▼

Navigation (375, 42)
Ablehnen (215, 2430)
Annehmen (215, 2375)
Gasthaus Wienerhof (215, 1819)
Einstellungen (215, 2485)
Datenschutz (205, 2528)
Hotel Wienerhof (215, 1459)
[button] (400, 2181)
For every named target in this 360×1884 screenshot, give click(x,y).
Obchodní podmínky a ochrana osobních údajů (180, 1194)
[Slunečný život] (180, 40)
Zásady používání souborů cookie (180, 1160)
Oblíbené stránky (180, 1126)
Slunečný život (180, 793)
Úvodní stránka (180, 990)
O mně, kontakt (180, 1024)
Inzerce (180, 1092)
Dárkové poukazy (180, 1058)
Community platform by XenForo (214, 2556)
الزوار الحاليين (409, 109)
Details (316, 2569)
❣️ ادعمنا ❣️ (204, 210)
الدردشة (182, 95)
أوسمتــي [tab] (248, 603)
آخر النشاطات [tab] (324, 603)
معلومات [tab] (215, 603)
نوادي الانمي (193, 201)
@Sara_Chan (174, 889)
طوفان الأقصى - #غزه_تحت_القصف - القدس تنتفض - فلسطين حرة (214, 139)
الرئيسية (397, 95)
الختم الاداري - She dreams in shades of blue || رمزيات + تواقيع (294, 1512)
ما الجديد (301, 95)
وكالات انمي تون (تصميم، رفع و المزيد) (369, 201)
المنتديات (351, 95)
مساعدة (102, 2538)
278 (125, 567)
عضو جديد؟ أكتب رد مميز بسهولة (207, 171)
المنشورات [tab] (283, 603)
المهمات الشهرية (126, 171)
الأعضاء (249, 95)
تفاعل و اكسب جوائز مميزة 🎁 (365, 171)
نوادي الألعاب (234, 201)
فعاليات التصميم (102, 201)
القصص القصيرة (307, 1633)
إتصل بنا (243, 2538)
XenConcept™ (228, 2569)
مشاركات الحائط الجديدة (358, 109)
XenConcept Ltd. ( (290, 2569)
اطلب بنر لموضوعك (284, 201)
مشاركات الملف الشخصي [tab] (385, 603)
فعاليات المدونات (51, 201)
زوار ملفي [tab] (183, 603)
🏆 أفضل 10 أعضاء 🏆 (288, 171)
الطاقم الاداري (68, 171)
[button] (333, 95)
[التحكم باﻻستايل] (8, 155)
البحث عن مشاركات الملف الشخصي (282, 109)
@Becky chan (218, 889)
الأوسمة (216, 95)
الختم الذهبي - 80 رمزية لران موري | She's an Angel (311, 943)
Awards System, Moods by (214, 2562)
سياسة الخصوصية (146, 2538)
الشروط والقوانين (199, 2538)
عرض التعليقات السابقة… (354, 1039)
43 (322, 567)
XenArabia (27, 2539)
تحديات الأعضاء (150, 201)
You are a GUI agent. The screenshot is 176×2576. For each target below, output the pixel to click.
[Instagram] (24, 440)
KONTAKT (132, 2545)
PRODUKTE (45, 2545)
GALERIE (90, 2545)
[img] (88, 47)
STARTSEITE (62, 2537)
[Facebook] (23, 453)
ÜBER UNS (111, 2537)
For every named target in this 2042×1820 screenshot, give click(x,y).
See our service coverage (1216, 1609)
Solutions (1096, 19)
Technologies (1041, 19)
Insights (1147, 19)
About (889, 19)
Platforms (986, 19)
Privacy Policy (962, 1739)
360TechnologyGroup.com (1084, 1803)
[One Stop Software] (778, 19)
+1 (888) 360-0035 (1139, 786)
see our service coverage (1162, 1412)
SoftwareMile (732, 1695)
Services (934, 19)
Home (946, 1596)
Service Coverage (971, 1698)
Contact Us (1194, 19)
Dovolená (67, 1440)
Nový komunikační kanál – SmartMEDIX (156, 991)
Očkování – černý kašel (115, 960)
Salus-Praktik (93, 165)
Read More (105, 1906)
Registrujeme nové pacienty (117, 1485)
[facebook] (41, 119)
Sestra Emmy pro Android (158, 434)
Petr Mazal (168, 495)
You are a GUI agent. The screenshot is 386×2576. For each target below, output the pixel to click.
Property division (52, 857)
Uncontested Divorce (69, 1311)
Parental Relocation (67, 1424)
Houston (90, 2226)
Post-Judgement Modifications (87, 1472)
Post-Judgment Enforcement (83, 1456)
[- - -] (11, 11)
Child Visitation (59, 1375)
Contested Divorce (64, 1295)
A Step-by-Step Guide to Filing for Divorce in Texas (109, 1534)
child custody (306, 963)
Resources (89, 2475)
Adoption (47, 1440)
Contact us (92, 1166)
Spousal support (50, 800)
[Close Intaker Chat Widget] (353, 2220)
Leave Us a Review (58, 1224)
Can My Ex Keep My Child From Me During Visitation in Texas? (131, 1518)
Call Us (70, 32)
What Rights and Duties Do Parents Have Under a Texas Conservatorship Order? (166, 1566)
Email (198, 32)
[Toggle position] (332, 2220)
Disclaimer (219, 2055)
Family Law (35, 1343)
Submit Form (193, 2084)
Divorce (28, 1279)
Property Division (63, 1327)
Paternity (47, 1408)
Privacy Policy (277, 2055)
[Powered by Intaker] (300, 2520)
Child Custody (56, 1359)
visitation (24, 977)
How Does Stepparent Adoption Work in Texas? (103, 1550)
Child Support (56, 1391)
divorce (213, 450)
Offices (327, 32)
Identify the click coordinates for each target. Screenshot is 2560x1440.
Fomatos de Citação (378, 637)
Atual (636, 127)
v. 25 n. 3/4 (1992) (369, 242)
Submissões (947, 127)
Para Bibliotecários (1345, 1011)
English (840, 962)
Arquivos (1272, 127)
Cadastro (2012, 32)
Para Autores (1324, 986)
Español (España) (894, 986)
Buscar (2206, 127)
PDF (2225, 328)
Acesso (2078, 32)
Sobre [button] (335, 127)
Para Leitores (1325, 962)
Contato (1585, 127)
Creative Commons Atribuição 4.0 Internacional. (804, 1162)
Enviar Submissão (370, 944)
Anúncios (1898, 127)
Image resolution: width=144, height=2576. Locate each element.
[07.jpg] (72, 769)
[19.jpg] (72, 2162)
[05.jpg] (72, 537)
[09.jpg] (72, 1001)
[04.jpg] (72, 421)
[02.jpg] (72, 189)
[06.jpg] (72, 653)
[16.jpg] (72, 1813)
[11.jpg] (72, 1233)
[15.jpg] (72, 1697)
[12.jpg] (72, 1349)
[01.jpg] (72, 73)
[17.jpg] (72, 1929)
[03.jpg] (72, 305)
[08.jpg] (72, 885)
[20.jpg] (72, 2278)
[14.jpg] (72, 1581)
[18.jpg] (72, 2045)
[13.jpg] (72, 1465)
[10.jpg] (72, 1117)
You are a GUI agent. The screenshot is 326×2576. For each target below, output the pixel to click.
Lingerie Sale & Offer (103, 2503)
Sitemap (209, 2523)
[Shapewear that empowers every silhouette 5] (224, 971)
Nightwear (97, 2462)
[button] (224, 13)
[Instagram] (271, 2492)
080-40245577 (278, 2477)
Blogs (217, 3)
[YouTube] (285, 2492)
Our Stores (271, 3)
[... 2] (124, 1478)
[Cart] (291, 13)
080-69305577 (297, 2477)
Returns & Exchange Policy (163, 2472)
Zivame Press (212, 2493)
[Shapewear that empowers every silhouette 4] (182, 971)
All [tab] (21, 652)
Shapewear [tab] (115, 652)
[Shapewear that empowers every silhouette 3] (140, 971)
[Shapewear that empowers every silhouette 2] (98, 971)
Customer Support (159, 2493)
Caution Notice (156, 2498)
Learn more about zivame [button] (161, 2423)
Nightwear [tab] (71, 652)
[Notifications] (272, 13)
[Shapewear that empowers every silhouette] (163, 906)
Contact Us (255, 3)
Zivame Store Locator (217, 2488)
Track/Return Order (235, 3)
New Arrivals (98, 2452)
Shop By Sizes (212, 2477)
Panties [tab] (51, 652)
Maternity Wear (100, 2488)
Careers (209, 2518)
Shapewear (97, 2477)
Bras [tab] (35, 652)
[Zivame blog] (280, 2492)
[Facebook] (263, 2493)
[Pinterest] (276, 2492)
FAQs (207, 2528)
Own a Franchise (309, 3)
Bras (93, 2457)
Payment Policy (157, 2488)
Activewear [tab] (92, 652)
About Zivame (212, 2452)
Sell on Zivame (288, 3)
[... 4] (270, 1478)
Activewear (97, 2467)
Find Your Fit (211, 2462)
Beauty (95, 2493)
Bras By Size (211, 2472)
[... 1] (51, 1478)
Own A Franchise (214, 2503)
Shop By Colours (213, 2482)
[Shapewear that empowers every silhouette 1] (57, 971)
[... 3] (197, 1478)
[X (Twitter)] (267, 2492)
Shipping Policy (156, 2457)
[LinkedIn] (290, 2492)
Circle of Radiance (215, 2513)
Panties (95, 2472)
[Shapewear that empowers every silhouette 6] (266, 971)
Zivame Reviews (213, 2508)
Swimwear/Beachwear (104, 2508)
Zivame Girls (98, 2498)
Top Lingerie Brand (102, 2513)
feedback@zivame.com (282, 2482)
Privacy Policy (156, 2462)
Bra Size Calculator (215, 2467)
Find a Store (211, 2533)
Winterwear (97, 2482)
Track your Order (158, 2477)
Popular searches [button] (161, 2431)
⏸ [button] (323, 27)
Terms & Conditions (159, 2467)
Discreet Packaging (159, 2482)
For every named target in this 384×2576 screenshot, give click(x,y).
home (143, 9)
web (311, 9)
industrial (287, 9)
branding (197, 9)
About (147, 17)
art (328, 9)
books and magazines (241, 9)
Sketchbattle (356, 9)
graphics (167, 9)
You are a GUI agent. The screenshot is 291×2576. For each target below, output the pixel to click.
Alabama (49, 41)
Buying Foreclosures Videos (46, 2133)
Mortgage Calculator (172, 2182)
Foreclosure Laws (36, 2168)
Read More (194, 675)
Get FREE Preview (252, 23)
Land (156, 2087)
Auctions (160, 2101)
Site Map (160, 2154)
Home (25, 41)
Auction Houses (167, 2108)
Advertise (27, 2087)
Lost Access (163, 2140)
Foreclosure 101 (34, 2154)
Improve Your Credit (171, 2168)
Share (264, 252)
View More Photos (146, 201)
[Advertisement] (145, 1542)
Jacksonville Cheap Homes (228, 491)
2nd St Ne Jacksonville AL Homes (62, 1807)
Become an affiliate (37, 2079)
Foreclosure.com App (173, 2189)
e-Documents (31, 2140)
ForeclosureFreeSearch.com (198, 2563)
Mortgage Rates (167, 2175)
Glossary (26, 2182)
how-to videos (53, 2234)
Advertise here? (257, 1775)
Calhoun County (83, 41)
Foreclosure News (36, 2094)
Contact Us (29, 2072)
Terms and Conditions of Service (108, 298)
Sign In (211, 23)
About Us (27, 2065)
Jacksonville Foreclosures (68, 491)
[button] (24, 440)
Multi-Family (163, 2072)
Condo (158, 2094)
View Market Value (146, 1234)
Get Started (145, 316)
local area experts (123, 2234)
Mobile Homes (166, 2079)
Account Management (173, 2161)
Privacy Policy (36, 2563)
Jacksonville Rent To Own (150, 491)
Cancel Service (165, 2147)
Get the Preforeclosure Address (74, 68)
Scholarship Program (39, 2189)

▲

> _Exercise directions_
Your task is to restate, word for word, only those lines above that fall between the line holding "You are a GUI agent. The screenshot is 176×2576." and the line holding "You are a GUI agent. The screenshot is 386×2576.", inclusive.

> _Response below_
You are a GUI agent. The screenshot is 176×2576. For each target below, output the pixel to click.
[Instagram] (24, 440)
KONTAKT (132, 2545)
PRODUKTE (45, 2545)
GALERIE (90, 2545)
[img] (88, 47)
STARTSEITE (62, 2537)
[Facebook] (23, 453)
ÜBER UNS (111, 2537)
For every named target in this 2042×1820 screenshot, give click(x,y).
See our service coverage (1216, 1609)
Solutions (1096, 19)
Technologies (1041, 19)
Insights (1147, 19)
About (889, 19)
Platforms (986, 19)
Privacy Policy (962, 1739)
360TechnologyGroup.com (1084, 1803)
[One Stop Software] (778, 19)
+1 (888) 360-0035 (1139, 786)
see our service coverage (1162, 1412)
SoftwareMile (732, 1695)
Services (934, 19)
Home (946, 1596)
Service Coverage (971, 1698)
Contact Us (1194, 19)
Dovolená (67, 1440)
Nový komunikační kanál – SmartMEDIX (156, 991)
Očkování – černý kašel (115, 960)
Salus-Praktik (93, 165)
Read More (105, 1906)
Registrujeme nové pacienty (117, 1485)
[facebook] (41, 119)
Sestra Emmy pro Android (158, 434)
Petr Mazal (168, 495)
You are a GUI agent. The screenshot is 386×2576. For each target below, output the pixel to click.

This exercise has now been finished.